Records to process Block Start

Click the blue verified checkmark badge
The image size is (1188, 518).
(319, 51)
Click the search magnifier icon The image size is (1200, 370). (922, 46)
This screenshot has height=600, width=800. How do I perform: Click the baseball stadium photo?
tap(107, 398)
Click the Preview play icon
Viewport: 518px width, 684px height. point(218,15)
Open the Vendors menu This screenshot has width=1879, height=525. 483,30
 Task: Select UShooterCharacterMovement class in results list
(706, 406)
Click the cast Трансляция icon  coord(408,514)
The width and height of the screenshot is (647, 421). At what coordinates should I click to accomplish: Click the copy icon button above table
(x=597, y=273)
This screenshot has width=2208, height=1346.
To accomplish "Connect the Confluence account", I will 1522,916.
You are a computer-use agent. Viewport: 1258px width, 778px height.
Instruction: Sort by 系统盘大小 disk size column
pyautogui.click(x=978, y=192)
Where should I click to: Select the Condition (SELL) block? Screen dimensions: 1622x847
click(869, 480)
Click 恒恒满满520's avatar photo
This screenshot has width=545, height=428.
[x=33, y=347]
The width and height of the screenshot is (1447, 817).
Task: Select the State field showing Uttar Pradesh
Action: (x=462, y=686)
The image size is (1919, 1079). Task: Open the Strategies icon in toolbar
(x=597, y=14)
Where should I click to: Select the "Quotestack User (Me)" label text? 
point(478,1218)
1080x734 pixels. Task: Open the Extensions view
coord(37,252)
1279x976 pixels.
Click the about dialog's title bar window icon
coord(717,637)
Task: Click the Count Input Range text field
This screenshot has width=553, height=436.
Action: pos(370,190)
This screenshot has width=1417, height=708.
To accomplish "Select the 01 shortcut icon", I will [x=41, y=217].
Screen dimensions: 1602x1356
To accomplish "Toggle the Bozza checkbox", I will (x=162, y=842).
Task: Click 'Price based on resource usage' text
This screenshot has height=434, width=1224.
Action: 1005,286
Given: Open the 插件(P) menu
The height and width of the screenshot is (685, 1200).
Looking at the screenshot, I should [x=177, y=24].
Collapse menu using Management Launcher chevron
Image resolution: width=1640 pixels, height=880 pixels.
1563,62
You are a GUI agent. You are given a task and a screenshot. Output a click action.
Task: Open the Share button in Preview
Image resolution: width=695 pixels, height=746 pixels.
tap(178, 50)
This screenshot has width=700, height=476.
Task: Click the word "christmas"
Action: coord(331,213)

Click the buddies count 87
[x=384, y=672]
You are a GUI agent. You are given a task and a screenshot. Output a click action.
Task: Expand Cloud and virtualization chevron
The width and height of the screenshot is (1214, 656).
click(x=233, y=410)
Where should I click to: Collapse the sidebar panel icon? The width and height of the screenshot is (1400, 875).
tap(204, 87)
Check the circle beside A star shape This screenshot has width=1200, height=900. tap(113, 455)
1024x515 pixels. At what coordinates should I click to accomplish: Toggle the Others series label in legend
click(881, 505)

Records to process Block End

**Aim of the exercise:** Write out, word for word, every line from the one containing "Click the buddies count 87" through the last line of the records above.

**Exercise output:**
Click the buddies count 87
[x=384, y=672]
You are a GUI agent. You are given a task and a screenshot. Output a click action.
Task: Expand Cloud and virtualization chevron
The width and height of the screenshot is (1214, 656).
click(x=233, y=410)
Where should I click to: Collapse the sidebar panel icon? The width and height of the screenshot is (1400, 875).
tap(204, 87)
Check the circle beside A star shape This screenshot has width=1200, height=900. tap(113, 455)
1024x515 pixels. At what coordinates should I click to accomplish: Toggle the Others series label in legend
click(881, 505)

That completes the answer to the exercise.